Un día después de aprobar los cargos para la destitución del presidente Donald Trump, la Cámara de Representantes aprobó este jueves el Tratado entre México, Estados Unidos y Canadá (T-MEC).

Con ello, Trump se acerca a su promesa de campaña de actualizar el Tratado de Libre Comercio de América del Norte (TLCAN), aunque con cambios significativos agregados por los demócratas, como el forzar el cumplimiento del nuevo acuerdo comercial, en especial las disposiciones laborales.

El proyecto de ley para implementar el T-MEC se aprobó con una votación de 385-41 por la Cámara de Representantes. Ahora, el T-MEC deberá ponerse a consideración del Senado de Estados Unidos, donde el Partido Republicano es mayoría.

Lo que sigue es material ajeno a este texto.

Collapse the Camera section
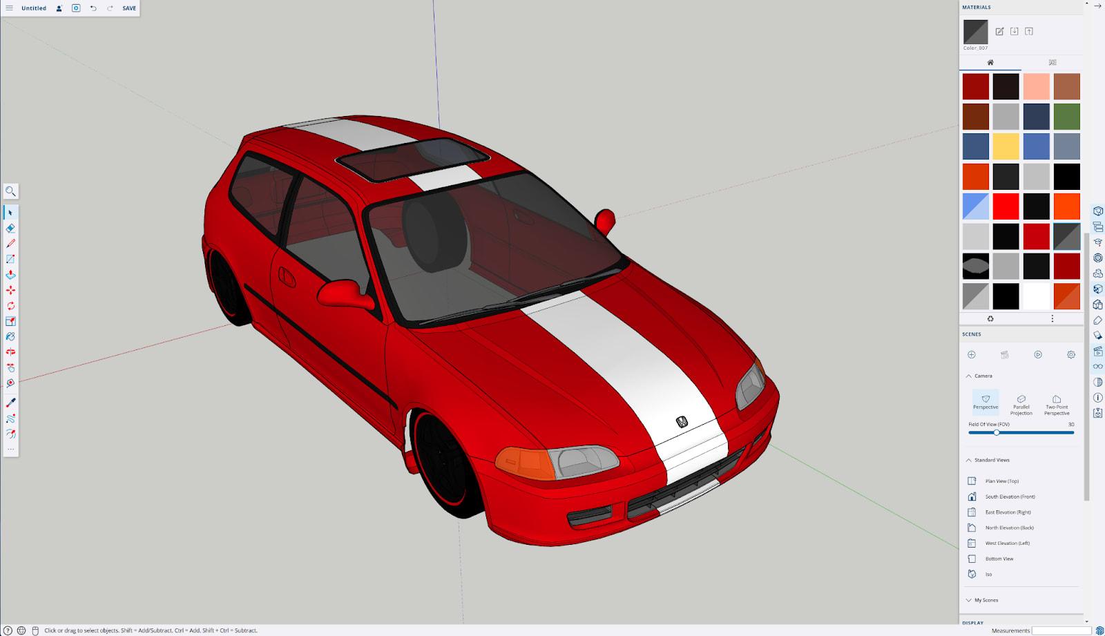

En una primera reacción, el representante comercial de la Casa Blanca, Robert Lighthizer, destacó que el T-MEC fue ratificado “abrumadoramente” y que Trump cumplió con ello su promesa de actualizar el TLCAN.

“El presidente Trump cumple su promesa de remplazar el fallido TLCAN con un acuerdo comercial mucho mejor. Gracias a su liderazgo y al trabajo de los republicanos y demócratas en el Congreso, el T-MEC representa el estándar de oro en la política comercial de Estados Unidos y será la plantilla para los acuerdos comerciales de Estados Unidos en el futuro”, dijo Lighthizer.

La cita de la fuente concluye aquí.